Ensuring Data Quality in Databricks with Great Expectations: A Practical How-to Guide
In today's data-driven world, data quality is an integral part of every data platform. Ensuring the accuracy, reliability and consistency of data you work with is crucial for making informed decisions and driving business success. One of the most extensive frameworks for data quality is Great Expectations, a powerful and flexible tool that allows you to define, test, and monitor the quality of your data.
As Databricks Lakehouse continues to play an ever larger role in modern data platforms, it becomes increasingly important to integrate data quality checks seamlessly into your Databricks workflows. In this article, we will dive into the practical aspects of integrating Great Expectations with Databricks, providing a comprehensive how-to guide complete with Python code snippets that can be directly executed as Databricks notebooks.
By following this guide, you'll be well-equipped to harness the power of Great Expectations within your Databricks environment, ensuring that your data lakehouse is built on a solid foundation of high-quality data. So, let's dive in and explore how to effectively combine these cutting-edge technologies for optimal data quality management.
Installing Dependencies
Before we can begin working with Great Expectations, it's essential to install the necessary dependencies. You can do this by running the following code in your Databricks notebook:
%pip install great-expectations
Now you should be able to import Great Expectations as follows:
import great_expectations as gx
Working with Data Context
A crucial aspect of using Great Expectations within Databricks is providing a data context. The data context serves as a central location to store Great Expectations objects, such as Expectations, checkpoints, profilers, and documentation. This storage enables you to manage, access, and share these objects across your data platform. Data contexts can persist data to various backends, including local filesystems, databases, or cloud provider storage solutions like Amazon S3.
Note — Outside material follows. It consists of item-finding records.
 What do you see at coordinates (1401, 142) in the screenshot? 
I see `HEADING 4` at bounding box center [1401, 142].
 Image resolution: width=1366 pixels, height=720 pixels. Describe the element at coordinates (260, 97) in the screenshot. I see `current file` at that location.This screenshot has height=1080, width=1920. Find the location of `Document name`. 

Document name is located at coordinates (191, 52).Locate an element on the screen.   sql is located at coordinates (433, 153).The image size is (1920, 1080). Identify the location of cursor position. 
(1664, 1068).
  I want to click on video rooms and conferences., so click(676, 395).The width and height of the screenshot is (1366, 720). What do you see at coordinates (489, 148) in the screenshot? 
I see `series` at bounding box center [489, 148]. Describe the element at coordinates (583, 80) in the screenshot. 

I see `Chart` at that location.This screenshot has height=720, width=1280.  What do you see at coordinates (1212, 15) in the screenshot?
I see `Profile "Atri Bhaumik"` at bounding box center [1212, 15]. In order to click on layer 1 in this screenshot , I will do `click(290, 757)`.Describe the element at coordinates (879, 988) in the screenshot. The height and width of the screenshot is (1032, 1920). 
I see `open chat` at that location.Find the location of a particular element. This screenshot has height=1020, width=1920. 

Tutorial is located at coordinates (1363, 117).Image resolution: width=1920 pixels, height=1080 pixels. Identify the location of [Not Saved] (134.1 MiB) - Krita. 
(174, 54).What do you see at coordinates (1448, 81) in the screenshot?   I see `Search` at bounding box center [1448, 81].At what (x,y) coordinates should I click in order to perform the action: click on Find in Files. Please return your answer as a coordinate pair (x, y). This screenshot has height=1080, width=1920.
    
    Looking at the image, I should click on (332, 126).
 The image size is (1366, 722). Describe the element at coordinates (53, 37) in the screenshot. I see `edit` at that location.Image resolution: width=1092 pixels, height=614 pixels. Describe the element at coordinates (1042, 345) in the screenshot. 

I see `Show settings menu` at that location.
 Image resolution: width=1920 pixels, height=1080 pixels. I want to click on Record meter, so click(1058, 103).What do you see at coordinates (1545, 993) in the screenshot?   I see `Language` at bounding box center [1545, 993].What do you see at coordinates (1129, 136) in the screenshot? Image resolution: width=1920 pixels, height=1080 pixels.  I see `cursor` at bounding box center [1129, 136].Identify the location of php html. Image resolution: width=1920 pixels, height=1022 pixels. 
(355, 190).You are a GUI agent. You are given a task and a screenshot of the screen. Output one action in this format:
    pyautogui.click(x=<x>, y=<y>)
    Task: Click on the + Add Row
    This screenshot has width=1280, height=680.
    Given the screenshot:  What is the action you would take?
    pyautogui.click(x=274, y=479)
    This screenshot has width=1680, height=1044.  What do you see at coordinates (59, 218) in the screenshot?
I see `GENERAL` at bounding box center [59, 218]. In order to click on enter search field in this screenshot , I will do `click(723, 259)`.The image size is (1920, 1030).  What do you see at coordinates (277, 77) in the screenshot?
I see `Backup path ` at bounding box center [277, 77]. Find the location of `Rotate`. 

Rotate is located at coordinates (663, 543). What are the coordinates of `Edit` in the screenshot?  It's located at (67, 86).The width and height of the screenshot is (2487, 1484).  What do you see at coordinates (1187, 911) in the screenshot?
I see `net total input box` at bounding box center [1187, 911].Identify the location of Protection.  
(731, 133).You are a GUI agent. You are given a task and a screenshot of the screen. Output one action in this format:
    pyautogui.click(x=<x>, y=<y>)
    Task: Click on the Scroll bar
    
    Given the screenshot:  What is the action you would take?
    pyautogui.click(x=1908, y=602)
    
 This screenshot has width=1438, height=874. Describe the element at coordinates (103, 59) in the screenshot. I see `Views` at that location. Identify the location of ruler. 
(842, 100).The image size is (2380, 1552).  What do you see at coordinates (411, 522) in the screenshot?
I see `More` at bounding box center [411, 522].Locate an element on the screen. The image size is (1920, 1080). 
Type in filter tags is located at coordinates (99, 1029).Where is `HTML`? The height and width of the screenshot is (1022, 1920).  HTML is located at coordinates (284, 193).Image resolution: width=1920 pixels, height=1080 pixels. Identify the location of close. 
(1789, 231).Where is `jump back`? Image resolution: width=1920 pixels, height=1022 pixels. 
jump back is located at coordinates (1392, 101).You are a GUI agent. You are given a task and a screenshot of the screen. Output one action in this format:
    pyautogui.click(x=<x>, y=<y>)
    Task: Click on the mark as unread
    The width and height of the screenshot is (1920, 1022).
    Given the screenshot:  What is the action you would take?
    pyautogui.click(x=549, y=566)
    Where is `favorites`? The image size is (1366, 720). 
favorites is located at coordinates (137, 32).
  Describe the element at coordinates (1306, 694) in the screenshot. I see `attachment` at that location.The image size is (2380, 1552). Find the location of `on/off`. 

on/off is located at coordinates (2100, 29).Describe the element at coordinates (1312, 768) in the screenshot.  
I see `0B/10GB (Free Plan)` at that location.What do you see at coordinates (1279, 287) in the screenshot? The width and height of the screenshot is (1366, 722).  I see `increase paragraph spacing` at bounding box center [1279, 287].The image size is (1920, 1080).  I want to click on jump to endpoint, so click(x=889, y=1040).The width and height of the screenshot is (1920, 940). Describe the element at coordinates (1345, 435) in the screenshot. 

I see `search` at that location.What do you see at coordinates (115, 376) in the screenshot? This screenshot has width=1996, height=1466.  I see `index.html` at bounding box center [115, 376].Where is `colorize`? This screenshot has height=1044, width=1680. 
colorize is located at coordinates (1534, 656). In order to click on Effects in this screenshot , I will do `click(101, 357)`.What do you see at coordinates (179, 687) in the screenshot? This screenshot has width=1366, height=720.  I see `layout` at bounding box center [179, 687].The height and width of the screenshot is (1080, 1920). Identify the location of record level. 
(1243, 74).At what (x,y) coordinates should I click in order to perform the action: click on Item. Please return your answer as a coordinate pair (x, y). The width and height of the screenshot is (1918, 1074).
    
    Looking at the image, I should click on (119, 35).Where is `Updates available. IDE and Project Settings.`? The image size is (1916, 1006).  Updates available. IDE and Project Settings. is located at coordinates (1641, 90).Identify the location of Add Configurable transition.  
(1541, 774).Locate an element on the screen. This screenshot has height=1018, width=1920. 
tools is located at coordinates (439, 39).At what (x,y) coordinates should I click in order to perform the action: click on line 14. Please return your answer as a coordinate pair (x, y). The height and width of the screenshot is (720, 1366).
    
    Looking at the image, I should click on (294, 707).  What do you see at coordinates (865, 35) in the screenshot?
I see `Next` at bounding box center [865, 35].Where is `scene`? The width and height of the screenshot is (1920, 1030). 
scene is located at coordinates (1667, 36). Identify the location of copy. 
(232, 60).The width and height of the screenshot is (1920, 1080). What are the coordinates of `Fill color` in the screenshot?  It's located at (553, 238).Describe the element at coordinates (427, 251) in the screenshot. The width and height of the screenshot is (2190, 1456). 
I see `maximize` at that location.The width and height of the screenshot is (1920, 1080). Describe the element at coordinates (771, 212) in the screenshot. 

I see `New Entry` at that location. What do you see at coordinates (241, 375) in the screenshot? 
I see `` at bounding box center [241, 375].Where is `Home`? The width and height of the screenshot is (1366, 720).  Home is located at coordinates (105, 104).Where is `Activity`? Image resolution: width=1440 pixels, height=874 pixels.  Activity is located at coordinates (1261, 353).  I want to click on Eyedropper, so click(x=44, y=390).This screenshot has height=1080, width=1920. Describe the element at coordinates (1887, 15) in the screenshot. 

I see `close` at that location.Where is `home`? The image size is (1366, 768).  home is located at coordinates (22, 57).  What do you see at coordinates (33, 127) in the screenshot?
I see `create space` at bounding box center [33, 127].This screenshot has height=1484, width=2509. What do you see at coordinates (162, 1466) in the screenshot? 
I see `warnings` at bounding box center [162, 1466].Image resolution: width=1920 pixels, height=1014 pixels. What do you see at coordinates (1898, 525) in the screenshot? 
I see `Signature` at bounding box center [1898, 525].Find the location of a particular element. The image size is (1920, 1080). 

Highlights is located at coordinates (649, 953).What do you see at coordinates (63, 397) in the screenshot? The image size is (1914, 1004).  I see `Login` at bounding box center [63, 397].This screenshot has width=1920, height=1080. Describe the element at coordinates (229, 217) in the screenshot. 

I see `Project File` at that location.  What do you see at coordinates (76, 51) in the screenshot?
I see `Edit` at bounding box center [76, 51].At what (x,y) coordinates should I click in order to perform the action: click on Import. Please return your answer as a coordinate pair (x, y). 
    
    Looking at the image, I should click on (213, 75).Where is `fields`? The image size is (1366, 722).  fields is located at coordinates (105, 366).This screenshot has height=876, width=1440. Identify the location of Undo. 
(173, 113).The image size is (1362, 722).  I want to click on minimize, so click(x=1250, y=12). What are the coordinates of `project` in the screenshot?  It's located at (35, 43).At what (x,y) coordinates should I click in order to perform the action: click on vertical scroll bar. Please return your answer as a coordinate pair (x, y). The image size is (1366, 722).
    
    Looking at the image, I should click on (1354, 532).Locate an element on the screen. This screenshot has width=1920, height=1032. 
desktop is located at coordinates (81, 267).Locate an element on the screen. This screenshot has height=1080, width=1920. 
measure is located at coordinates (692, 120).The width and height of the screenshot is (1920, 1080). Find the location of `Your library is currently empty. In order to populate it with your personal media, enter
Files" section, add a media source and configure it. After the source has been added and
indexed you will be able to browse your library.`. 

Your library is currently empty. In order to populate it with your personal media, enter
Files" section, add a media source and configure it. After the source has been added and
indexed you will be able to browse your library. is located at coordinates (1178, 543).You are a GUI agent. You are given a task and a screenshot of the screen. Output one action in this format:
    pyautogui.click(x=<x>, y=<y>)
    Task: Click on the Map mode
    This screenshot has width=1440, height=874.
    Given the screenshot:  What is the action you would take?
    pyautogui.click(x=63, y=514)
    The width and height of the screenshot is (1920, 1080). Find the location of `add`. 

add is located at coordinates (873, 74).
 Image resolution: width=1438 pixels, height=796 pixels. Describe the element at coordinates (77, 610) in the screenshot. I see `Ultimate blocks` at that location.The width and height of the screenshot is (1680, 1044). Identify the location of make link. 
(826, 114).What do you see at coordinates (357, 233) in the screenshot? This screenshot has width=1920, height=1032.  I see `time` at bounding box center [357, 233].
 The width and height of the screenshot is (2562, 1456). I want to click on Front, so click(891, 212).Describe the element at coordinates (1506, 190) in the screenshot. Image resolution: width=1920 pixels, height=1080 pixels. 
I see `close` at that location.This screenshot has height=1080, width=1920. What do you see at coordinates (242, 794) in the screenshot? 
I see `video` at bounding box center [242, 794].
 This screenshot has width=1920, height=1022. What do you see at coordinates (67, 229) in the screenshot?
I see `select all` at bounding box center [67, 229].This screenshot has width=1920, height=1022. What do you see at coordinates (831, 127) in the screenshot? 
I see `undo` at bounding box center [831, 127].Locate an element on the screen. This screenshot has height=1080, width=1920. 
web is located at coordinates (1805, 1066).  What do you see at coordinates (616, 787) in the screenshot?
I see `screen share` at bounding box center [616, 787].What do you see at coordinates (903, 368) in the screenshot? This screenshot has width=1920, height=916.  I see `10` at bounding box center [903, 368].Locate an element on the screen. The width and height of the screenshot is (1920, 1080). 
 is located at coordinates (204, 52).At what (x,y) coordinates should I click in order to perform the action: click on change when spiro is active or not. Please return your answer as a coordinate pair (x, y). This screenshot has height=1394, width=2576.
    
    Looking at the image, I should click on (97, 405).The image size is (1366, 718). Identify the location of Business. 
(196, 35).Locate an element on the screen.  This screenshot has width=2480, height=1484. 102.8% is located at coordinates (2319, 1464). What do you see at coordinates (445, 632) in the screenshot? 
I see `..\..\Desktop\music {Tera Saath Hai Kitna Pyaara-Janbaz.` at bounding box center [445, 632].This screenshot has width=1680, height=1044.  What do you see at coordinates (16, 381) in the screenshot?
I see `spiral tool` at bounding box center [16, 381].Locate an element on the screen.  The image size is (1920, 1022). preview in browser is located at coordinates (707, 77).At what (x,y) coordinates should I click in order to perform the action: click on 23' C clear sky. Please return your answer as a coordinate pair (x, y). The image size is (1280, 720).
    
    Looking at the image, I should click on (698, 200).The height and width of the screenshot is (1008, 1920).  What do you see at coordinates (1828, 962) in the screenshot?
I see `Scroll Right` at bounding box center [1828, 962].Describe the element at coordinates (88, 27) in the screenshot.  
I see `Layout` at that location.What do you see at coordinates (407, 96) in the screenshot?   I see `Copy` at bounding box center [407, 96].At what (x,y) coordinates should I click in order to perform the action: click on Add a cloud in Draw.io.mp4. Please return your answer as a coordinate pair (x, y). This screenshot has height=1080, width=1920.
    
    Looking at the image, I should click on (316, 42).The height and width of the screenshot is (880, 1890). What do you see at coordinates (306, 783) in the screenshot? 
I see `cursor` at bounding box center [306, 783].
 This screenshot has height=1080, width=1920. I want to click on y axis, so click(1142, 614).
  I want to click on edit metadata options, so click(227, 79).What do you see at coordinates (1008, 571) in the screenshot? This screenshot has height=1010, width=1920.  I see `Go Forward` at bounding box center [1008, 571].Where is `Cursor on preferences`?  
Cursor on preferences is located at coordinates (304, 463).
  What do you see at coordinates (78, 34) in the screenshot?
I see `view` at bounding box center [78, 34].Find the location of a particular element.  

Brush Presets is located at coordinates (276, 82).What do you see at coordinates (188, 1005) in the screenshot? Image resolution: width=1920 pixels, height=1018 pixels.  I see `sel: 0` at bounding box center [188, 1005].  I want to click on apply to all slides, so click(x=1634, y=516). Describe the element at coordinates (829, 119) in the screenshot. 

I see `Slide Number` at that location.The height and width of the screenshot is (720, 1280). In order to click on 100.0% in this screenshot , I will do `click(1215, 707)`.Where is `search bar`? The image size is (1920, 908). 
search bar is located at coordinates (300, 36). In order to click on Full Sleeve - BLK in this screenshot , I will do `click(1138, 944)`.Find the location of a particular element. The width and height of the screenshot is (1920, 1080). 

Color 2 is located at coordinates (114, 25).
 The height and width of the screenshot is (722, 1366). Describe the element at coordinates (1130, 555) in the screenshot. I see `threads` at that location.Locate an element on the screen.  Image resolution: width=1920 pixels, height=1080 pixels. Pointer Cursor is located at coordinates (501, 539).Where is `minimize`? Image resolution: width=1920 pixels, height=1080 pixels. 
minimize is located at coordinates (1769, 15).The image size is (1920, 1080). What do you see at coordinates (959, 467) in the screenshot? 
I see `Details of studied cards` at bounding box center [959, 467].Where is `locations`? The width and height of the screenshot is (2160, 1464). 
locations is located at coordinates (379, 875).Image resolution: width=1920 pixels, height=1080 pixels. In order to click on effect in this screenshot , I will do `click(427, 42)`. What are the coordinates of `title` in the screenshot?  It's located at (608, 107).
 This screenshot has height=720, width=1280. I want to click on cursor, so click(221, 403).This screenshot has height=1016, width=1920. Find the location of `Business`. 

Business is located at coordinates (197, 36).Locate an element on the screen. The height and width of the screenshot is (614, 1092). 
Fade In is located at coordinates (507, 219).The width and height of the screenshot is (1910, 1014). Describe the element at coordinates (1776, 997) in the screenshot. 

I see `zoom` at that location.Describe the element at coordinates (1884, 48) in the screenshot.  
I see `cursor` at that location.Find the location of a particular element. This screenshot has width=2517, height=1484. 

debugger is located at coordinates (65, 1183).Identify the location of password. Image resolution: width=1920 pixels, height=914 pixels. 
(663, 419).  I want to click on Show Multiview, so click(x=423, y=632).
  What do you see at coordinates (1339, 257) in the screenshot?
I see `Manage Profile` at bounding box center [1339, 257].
In the following code example, we'll demonstrate how to set up a data context using the Databricks File System (DBFS) with a local filesystem backend. This configuration ensures that all Great Expectations objects are persisted to DBFS and can be easily shared across different Databricks jobs:
def init_data_context(root_dir: str) -> gx.DataContext:
'''
Initializes the Great Expectations data context using a file system backend.
:param root_dir: Root path, where Great Expectations' objects are persisted
:return: Data context
'''
# Define config
data_context_config = gx.data_context.types.base.DataContextConfig(
store_backend_defaults=gx.data_context.types.base.FilesystemStoreBackendDefaults(
root_directory=root_dir
)
)
# Init context
context = gx.get_context(project_config=data_context_config)
return context
context = init_data_context(root_dir="/dbfs/great_expectations/")
Creating a Data Source
After creating a data context, the next step in integrating Great Expectations with Databricks is to provide a datasource. Datasources in Great Expectations offer a unified API that allows you to interact with various data backends consistently, regardless of whether you're working with PostgreSQL, CSV file systems, Spark dataframes, or any other supported data backend.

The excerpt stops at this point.